Social neuroscience does not address such issues in the same way, there is no search for freedom, for example, or the centre of decision-making. Based on experiments with event-related potentials, Benjamin Libet felt forced, from the 1960s onwards, to formulate a complex theory of vetoing in the light of the experimental evidence from his search for the functional anatomy of human decision-making, and many colleagues discarded human freedom altogether.23 Meanwhile, the fierceness of these discussions has much lessened. The radical reductionism from the days of the Decade of the Brain may not have disappeared entirely, but it certainly has lost much of its grip on the field.
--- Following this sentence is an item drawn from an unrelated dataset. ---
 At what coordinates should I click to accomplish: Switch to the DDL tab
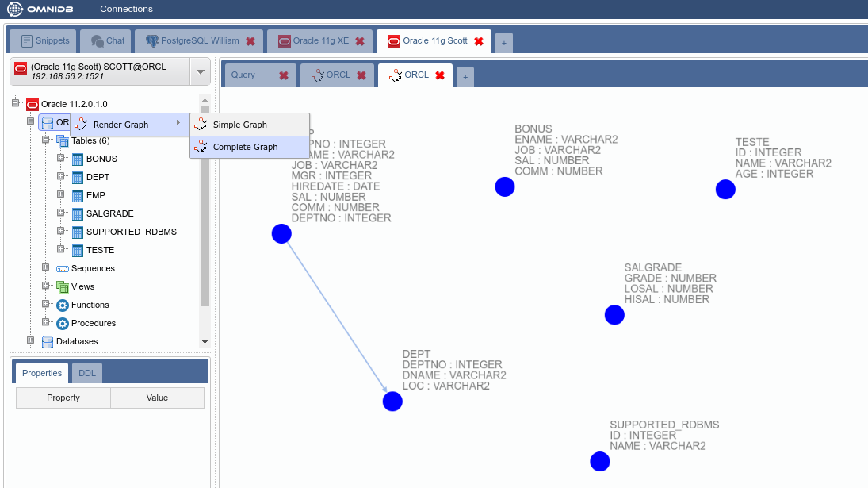[x=86, y=373]
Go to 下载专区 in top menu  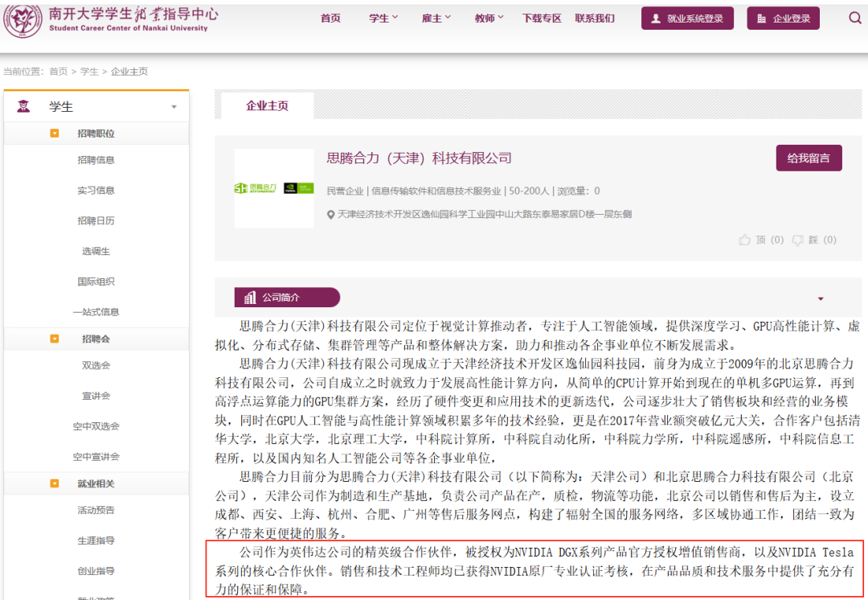coord(542,18)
Social neuroscience takes a somewhat withdrawn position with regard to psychic interactionism; it certainly demonstrates social interaction to be the cause of distinctive responses in human brains but it does not arrange this evidence in a revival of an old-fashioned dualism arguing for some form of psychic causality beyond physiological mechanisms. Social neuroscience does not engage in any psychism of this sort. Obviously, social neuroscience is not about declaring social cognition to be something immaterial or spiritual outside human brains, but it demonstrates that meditation and other spiritual practices physiologically affect the human brain.24
From a philosophy-of-science perspective, one may argue that this research still pursues an epistemological reductionism, when it extends the realm of natural scientific research into the social. But the ontologies of functional imaging, with their steadily growing number of new entities taken from the world of social interactions that are now furbished with a neurophysiological substrate, create new families of hybrid objects, half social constructs, half scientific objects, furbished with a natural basis by the neurosciences. They are nature/culture hybrids. They share their nature as hybrids with many objects currently under investigation by the sciences, which have come into being as constructed natural objects by means of the technoscientific arrangements of experimental practices – as observed by philosophers and sociologists of science from Gaston Bachelard to Bruno Latour.25 But the new brain states are hybrids in a new form, since they are not artificially made or technologically created in the same mode as other natural objects.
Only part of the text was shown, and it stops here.